The notion that getting speedily off fossil fuels would spell economic armageddon serves a specific function: it pit workers against environmentalists, east against west, Indigenous peoples against everyone else. It has been been carefully cultivated to serve the interests of a single group: the corporate and political establishment. It is the politics of fear and division—which only hope and possibility can defeat.
Those insistent that tar sands pipelines are part of our future have an argument not with the Leap. Their argument is with overwhelming majorities in Quebec and British Columbia and First Nations across whom a pipeline will never pass; with an oil glut that has made the export of tar sands increasingly uneconomical; with a renewable energy boom that is outpacing fossil fuel development across the world; and with the hard realities of atmospheric science. Accepting these realities are not just a matter of planetary survival—they can have electoral payoff.
Just look down south, where Bernie Sanders is running on a platform that calls not only for jobs and a challenge to inequality, but for a national ban on fracking and no new fossil fuel leases of any kind on federal lands—far more radical than anything in the Leap Manifesto.
And with that radical platform, Sanders won the Democratic primary in Alaska—an oil state—by a huge margin, against a rival without these demands in her platform. And last weekend, he won the caucus in Wyoming—a major coal exporter—by another large margin.

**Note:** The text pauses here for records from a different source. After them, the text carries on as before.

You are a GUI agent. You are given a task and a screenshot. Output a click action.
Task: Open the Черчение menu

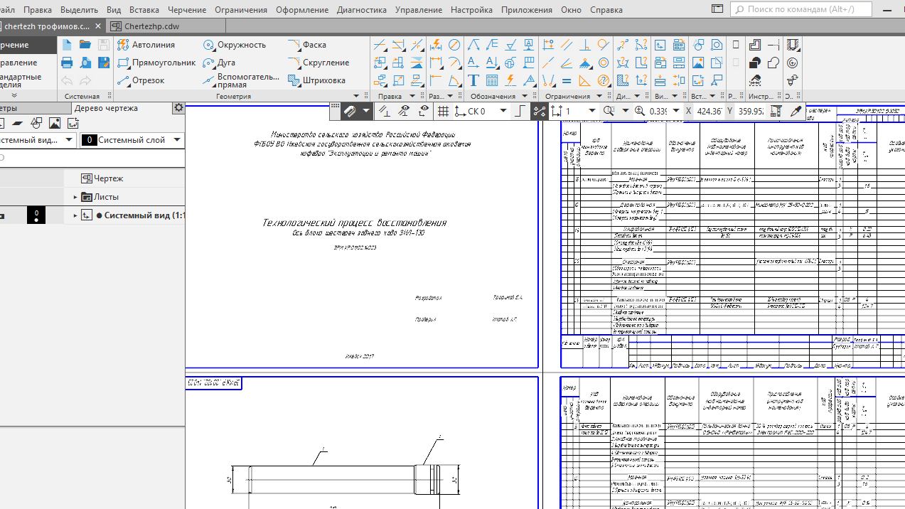tap(187, 10)
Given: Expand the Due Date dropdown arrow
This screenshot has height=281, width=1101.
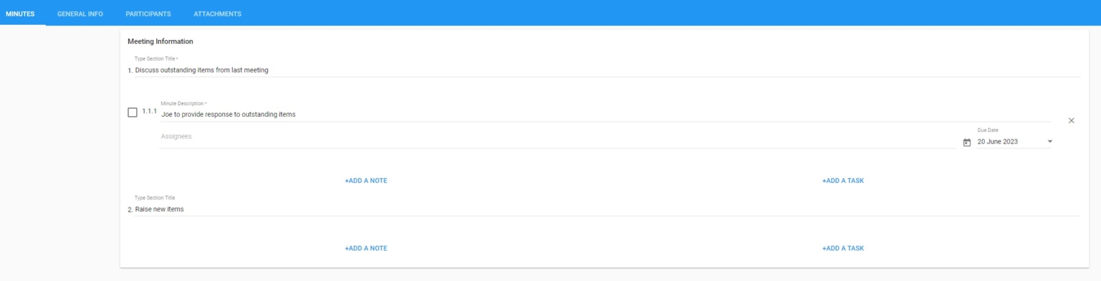Looking at the screenshot, I should (x=1049, y=142).
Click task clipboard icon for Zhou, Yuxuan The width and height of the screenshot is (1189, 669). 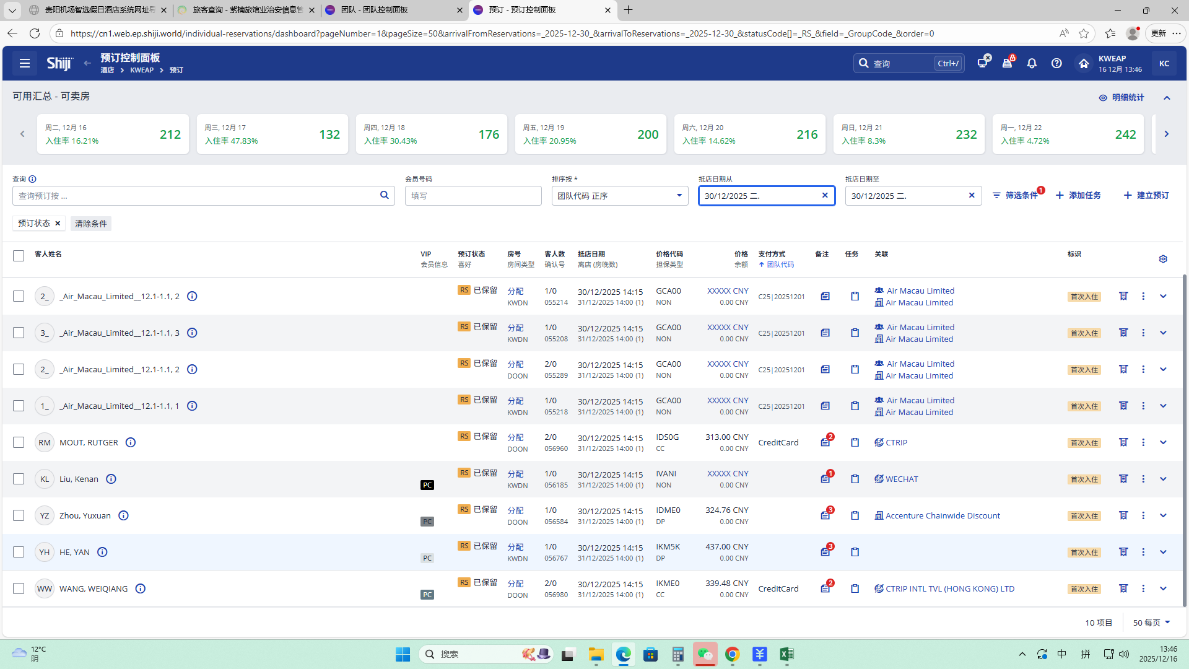[x=855, y=515]
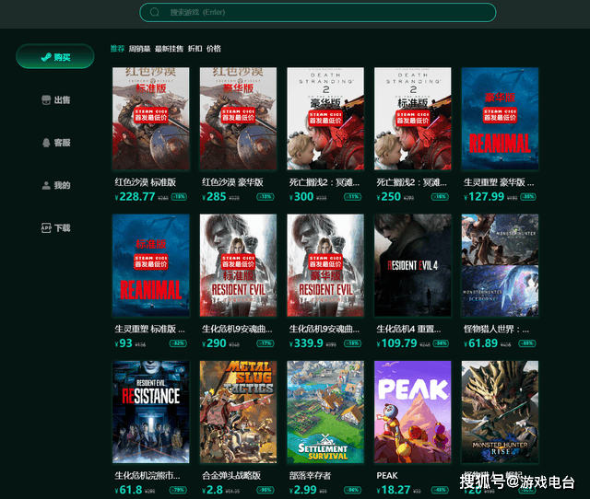Open 红色沙漠 标准版 game cover

click(x=150, y=118)
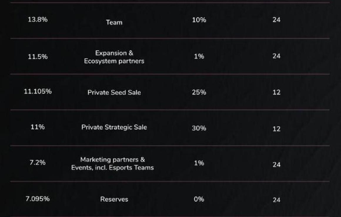
Task: Click the 11.5% allocation percentage
Action: click(x=38, y=57)
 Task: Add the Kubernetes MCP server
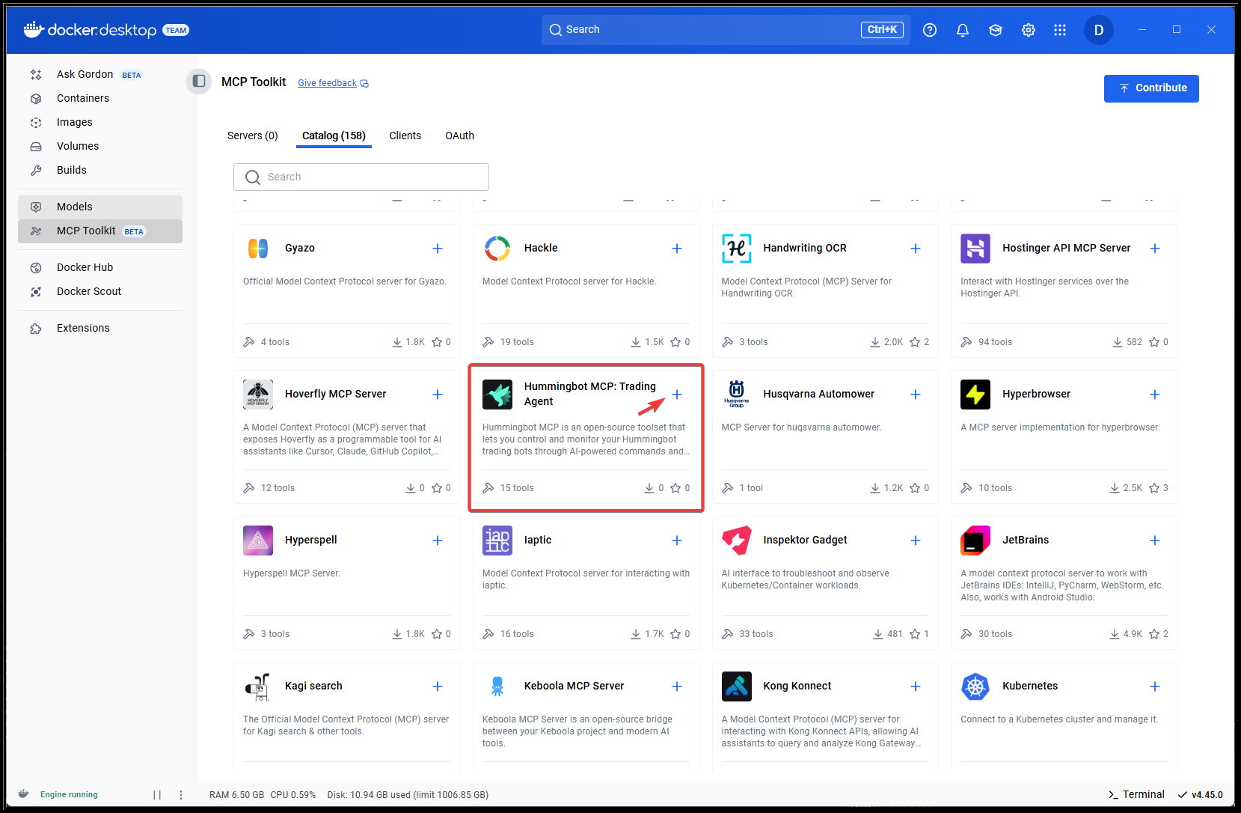pyautogui.click(x=1154, y=686)
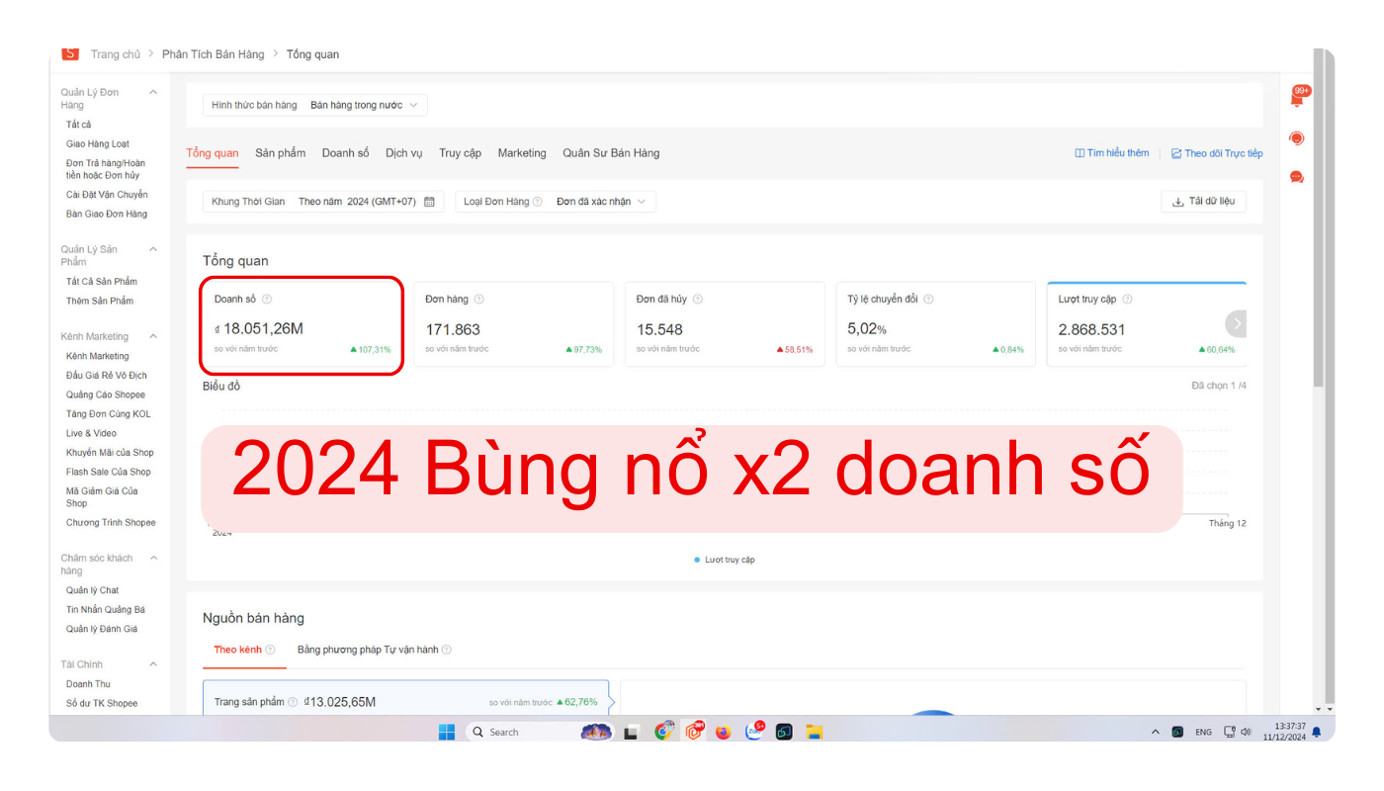Viewport: 1384px width, 791px height.
Task: Click the Tải dữ liệu button
Action: coord(1203,202)
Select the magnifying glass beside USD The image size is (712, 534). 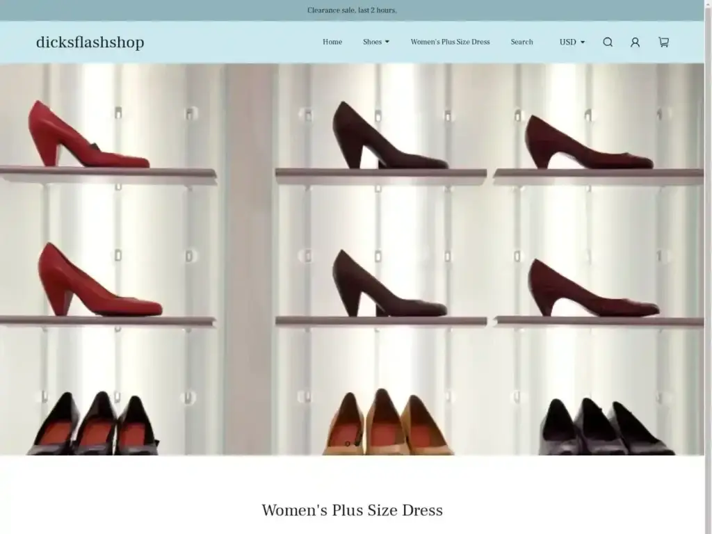pos(608,42)
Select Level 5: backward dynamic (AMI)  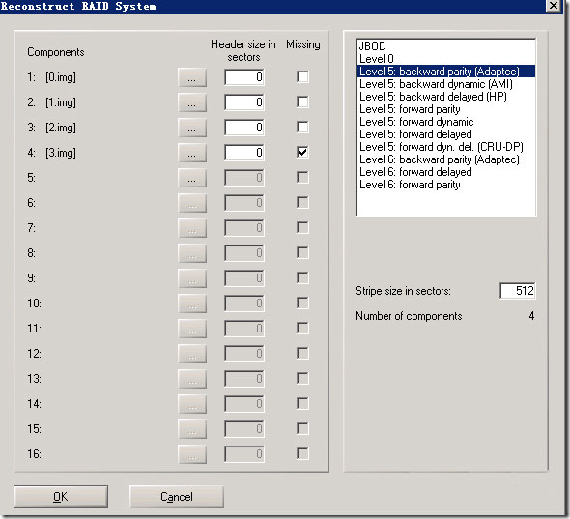pyautogui.click(x=446, y=84)
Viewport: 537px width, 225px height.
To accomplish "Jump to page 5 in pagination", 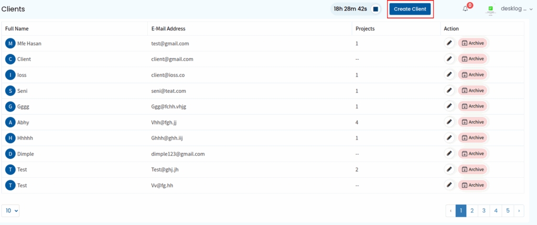I will tap(507, 210).
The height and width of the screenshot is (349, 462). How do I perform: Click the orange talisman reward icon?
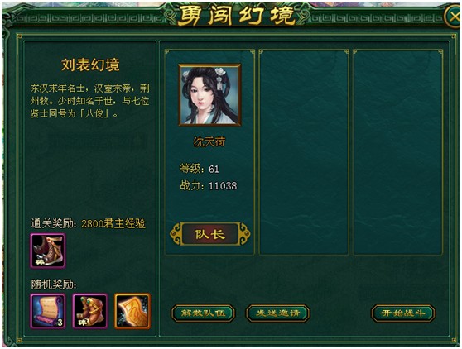tap(132, 311)
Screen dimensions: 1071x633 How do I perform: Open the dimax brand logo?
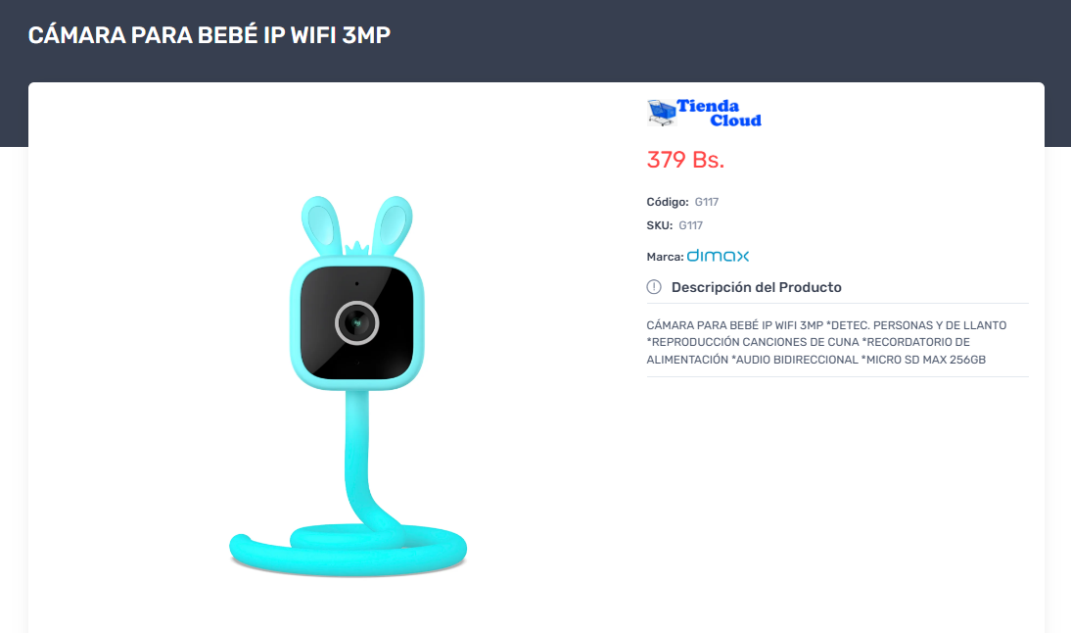(x=718, y=256)
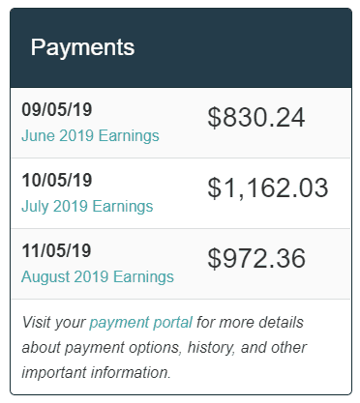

If Bernie can do this and win enormous political support, then the NDP should be able to have this discussion across Canada—including in Alberta.
Such a party would have new supporters flock to it, especially among the young. And a party willing to take bold stands and become more open may well find itself fuelled by the energy of social movements: Indigenous rights and Black Lives Matter, a $15 minimum wage, electoral reform and sustainable local food.
As the shine wears off the Liberal party—whose leaders are arming a misogynistic Saudi regime, shilling for tar sands pipelines, cozying up to a tax-dodging corporate class—this country will need a party who can distinguish itself with real vision. Don’t forget that the NDP has played that role before, being the political instrument that helped win social advances that Canadians now cherish: healthcare, pensions, unemployment insurance, our public broadcaster.
It can be that yet again. If the NDP uses the Leap to help renew the party, it could be the start of a far-reaching transformation: cracking open the political system and placing deep solutions to climate change and inequality on centre stage. None of this will be happen without movements outside parliament, many of them signatories to the Leap, continuing to build their own power and pressure.
The attacks from the political and media establishment are sure to be relentless. But their fear signals a change that a majority of Canadians will welcome: the opening of a horizon for bold new politics.